- [Information supplied]:
• • • • • • •
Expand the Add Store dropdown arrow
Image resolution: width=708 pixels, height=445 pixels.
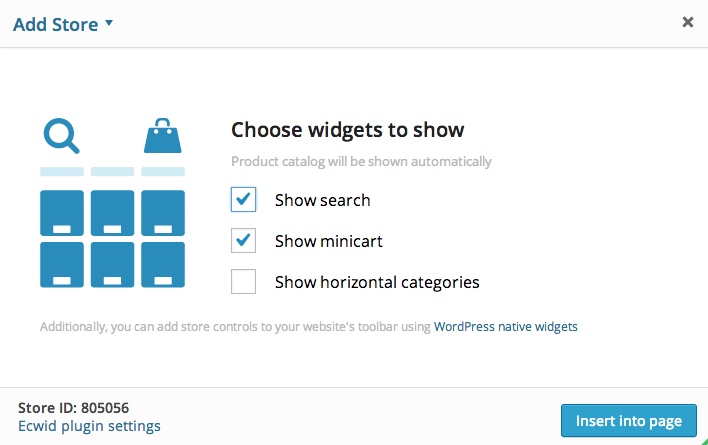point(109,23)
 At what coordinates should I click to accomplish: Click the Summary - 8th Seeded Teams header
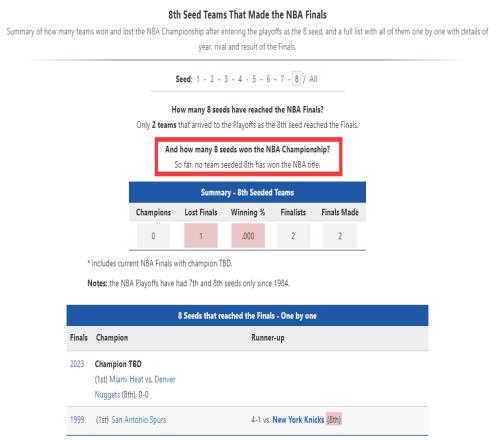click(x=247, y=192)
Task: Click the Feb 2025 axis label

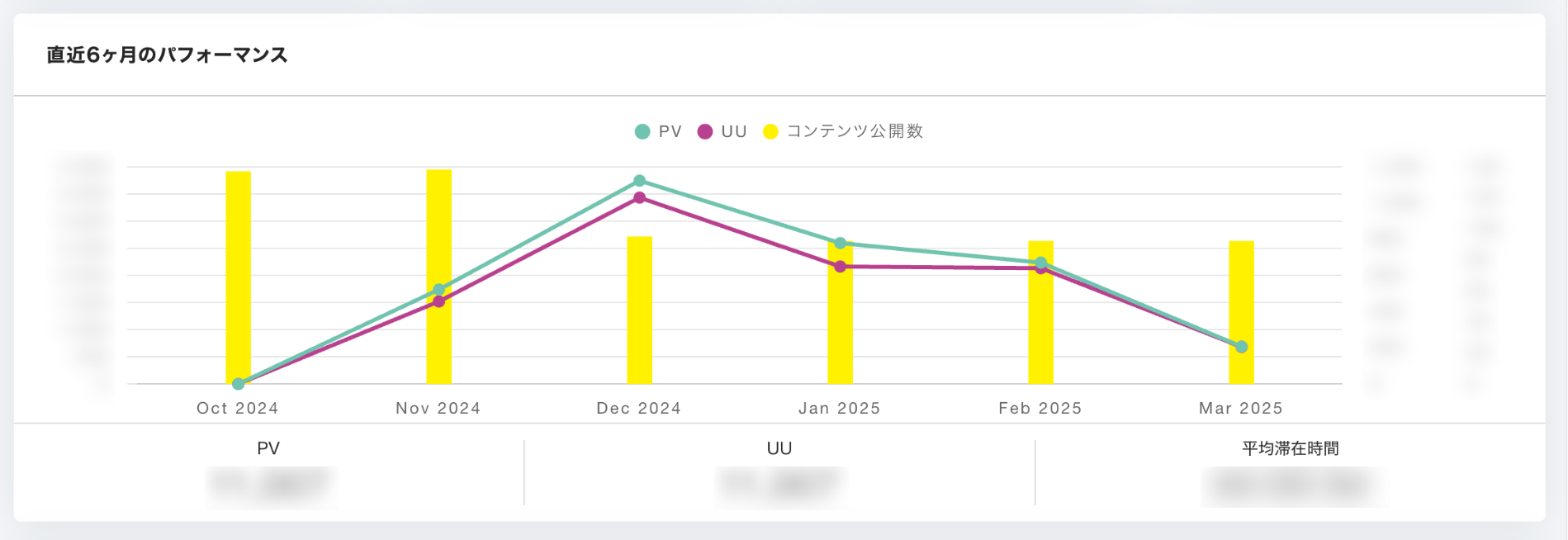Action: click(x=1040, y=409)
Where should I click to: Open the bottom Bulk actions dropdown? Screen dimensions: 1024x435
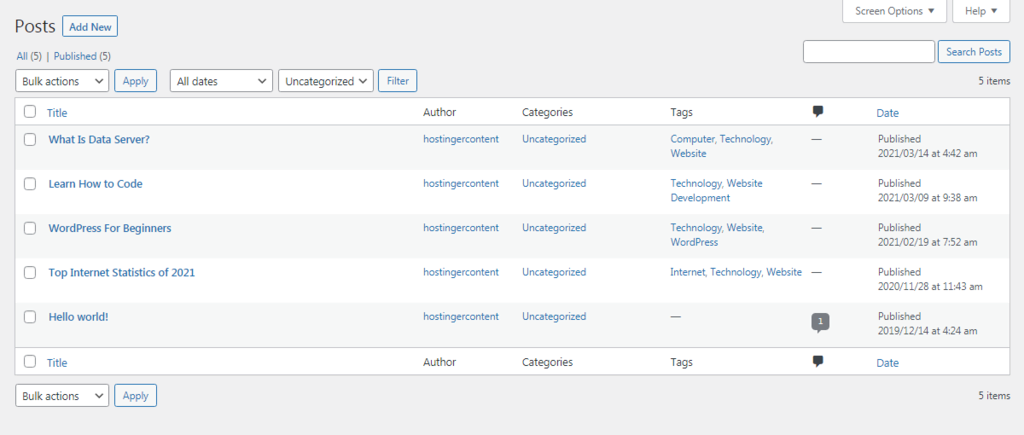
• • • • • • •
- [Exercise aim]: Lines above that have "dropdown": copy each of them.

- [Response area]:
Expand the Add Store dropdown arrow
Where should I click to: Open the bottom Bulk actions dropdown? Screen dimensions: 1024x435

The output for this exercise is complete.